## What is required:
Write out everything from the line containing "700x485 pixels." down to the line containing "will [301, 13]." again, substituting "box" for "field" and leaving all else unchanged.

Records on locating words and elements:
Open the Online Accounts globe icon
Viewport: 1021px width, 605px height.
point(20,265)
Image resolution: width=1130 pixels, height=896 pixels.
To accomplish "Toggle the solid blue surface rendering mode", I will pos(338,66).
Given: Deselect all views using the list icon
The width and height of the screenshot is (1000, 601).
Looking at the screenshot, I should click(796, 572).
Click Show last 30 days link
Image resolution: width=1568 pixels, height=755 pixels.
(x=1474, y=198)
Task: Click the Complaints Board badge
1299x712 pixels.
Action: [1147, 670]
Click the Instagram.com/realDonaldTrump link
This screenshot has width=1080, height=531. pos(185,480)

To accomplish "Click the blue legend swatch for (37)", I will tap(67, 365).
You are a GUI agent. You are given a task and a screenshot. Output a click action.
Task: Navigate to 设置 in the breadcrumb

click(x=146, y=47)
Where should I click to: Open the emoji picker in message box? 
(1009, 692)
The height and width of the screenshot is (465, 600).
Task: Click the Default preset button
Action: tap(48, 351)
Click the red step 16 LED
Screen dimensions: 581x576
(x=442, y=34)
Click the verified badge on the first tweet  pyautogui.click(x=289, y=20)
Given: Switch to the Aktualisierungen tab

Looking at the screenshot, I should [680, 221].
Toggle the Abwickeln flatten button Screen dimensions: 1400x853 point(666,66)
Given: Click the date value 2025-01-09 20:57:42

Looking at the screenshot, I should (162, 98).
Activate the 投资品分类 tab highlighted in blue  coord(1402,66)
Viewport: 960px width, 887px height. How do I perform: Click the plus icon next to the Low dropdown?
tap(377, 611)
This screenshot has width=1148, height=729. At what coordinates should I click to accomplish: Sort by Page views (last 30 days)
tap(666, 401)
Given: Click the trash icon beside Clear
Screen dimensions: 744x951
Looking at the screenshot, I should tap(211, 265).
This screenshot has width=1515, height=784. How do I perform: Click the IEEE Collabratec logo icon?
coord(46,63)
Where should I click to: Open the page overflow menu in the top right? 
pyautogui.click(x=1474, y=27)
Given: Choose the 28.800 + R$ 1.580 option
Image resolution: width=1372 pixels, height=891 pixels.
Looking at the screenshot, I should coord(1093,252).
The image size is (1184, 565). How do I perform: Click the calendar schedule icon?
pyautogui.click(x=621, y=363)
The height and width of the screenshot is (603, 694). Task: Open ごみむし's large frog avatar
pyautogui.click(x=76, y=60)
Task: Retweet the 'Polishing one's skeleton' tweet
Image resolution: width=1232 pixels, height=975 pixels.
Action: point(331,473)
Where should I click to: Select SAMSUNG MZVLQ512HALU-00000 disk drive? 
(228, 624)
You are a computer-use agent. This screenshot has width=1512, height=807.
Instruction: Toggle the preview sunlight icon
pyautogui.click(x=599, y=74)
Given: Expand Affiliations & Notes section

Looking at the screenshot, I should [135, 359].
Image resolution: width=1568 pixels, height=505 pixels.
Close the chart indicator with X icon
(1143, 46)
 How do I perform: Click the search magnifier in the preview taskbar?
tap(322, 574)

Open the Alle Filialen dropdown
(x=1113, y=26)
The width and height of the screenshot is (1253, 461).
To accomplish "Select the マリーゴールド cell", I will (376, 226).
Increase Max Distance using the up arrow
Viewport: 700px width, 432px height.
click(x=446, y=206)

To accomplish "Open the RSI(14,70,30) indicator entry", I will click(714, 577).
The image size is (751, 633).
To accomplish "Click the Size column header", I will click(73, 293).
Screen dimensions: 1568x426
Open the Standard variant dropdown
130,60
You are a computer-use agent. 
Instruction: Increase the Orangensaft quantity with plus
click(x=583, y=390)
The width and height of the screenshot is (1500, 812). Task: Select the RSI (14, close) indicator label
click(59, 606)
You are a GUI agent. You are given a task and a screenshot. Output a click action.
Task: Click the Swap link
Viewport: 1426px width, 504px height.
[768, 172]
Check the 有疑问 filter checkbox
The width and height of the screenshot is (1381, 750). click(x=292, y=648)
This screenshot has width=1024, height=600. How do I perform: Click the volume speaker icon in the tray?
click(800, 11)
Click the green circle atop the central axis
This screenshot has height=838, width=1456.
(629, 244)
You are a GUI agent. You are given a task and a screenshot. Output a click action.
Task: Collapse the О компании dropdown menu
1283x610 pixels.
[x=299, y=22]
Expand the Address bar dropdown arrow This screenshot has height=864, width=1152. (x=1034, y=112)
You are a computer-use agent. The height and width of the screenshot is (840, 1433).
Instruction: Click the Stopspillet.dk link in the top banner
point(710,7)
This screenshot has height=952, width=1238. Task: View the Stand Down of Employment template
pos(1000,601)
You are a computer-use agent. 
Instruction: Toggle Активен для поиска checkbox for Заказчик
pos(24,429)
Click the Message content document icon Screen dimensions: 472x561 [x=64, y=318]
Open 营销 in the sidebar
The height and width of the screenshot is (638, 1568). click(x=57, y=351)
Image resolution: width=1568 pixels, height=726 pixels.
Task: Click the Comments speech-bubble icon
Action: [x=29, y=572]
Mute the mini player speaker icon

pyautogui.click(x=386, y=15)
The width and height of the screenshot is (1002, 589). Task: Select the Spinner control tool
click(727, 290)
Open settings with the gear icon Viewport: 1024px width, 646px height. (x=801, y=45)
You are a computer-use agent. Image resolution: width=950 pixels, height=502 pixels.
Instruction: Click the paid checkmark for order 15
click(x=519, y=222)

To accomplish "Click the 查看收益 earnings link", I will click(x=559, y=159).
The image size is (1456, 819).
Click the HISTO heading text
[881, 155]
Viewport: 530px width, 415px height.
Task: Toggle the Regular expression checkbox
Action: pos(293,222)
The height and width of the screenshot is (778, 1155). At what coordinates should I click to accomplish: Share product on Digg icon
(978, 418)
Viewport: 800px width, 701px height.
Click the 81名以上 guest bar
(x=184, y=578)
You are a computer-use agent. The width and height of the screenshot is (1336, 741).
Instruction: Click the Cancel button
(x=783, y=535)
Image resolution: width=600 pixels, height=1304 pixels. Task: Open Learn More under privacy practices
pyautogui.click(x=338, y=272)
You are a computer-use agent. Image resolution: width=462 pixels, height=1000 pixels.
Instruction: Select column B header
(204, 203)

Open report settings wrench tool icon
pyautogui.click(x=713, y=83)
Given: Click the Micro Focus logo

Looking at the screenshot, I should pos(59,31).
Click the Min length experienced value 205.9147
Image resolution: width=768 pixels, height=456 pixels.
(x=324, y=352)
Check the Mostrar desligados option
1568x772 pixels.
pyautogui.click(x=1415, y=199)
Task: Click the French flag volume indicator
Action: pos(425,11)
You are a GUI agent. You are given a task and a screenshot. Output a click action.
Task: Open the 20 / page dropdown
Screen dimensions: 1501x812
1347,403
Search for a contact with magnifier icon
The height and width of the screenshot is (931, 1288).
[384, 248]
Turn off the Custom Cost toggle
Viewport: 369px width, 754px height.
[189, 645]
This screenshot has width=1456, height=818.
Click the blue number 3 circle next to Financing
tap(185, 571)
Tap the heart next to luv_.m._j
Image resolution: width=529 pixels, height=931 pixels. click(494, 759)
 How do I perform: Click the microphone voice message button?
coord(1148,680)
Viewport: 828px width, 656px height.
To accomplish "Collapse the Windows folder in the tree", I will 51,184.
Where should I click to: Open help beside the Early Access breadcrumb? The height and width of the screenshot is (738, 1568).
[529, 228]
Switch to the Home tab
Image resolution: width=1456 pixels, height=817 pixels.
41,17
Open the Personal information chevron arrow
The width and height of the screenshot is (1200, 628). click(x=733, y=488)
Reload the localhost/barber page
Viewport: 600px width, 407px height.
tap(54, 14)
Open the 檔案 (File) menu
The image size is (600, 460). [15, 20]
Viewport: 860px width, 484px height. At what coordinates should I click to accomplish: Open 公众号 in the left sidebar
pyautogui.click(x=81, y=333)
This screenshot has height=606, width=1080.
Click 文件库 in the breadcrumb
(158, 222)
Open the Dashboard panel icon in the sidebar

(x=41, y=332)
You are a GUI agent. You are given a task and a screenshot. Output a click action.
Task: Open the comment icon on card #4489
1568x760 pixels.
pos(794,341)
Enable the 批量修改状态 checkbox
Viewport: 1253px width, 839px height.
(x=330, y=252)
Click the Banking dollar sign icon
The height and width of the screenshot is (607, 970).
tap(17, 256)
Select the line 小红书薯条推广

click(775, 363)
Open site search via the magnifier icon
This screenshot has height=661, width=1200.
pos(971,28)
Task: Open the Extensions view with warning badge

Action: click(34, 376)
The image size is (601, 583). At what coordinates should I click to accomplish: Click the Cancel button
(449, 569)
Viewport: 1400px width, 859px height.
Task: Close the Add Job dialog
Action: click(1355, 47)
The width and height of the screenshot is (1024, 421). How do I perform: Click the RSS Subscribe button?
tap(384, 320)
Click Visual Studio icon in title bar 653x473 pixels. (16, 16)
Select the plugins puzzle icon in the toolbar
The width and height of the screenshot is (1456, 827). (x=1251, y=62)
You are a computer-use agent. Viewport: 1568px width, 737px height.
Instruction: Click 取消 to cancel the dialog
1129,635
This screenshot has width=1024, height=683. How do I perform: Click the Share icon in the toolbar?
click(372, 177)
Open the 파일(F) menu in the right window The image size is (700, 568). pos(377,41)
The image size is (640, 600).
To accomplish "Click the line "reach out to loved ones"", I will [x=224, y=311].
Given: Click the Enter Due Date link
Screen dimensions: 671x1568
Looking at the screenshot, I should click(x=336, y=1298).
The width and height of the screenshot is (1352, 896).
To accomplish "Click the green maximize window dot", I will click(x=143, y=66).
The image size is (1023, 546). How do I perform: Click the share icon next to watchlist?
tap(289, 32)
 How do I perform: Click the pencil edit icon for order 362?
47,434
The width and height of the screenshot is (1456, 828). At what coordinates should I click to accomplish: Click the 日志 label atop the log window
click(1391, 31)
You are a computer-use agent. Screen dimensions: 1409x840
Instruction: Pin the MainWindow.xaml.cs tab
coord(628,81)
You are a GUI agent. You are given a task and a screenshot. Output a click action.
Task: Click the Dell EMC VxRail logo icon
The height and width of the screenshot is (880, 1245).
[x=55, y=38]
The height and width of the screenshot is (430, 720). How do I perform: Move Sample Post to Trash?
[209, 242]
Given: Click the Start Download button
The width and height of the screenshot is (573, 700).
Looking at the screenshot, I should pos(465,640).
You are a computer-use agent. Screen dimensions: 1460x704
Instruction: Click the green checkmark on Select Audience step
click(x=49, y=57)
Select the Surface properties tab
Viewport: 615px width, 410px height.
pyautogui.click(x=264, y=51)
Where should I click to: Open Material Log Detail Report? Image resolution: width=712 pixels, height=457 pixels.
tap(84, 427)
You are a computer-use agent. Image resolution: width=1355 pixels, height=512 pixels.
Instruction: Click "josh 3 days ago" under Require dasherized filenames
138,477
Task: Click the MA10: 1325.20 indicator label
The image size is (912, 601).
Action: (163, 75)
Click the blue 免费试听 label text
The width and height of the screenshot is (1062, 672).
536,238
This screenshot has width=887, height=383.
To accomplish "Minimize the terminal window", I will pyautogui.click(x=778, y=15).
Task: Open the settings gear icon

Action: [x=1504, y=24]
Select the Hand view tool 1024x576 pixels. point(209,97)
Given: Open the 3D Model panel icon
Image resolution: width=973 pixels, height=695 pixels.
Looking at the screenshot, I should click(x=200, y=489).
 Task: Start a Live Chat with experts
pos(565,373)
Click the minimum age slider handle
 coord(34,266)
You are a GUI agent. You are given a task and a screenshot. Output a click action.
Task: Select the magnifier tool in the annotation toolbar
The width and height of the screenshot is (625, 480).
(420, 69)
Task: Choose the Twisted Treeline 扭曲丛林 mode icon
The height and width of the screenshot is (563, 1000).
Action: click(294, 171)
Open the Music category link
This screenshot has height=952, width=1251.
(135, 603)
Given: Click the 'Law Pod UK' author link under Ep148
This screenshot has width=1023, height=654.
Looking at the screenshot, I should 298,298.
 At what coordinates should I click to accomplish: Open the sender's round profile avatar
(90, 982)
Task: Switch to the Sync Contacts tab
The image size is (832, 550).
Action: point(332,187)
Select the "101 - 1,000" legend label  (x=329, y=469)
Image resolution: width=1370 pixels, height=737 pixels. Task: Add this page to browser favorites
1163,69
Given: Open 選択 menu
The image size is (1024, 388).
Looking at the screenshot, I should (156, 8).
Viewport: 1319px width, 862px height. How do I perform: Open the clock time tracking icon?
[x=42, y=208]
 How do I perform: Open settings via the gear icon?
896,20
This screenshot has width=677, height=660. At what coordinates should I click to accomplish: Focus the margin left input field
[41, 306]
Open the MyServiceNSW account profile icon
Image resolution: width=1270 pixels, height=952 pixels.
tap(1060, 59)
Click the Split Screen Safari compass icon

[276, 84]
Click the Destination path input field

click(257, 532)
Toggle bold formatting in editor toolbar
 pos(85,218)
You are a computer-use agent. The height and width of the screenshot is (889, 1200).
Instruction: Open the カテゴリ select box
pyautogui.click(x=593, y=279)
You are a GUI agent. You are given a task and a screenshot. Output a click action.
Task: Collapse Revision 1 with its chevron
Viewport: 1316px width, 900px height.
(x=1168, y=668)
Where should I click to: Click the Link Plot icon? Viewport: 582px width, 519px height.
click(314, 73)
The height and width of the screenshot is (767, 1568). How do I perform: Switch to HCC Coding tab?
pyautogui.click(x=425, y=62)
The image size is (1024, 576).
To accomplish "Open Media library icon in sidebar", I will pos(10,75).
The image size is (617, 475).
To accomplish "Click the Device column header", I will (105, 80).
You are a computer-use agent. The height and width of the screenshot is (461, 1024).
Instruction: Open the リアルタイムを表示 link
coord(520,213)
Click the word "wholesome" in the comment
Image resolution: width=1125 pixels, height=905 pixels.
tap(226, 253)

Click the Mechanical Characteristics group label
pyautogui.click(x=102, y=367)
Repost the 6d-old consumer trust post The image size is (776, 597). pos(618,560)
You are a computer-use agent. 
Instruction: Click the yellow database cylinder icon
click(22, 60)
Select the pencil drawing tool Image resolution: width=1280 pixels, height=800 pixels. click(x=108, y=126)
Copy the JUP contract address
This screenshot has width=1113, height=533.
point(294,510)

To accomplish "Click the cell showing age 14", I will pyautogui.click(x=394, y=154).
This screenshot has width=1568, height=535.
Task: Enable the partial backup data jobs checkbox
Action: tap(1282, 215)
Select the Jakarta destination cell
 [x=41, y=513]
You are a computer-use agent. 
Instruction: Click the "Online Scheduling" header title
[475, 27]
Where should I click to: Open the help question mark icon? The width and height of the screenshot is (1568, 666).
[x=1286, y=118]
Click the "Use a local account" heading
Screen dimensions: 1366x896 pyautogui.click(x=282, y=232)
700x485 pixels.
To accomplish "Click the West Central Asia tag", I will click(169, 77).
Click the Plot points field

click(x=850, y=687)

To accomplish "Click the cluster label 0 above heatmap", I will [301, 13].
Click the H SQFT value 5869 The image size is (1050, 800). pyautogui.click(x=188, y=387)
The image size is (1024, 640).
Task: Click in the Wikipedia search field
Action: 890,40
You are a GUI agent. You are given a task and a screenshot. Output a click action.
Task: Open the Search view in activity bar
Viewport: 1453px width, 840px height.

## Response below:
700x485 pixels.
To accomplish "Click the West Central Asia tag", I will click(169, 77).
Click the Plot points box

click(x=850, y=687)

To accomplish "Click the cluster label 0 above heatmap", I will [301, 13].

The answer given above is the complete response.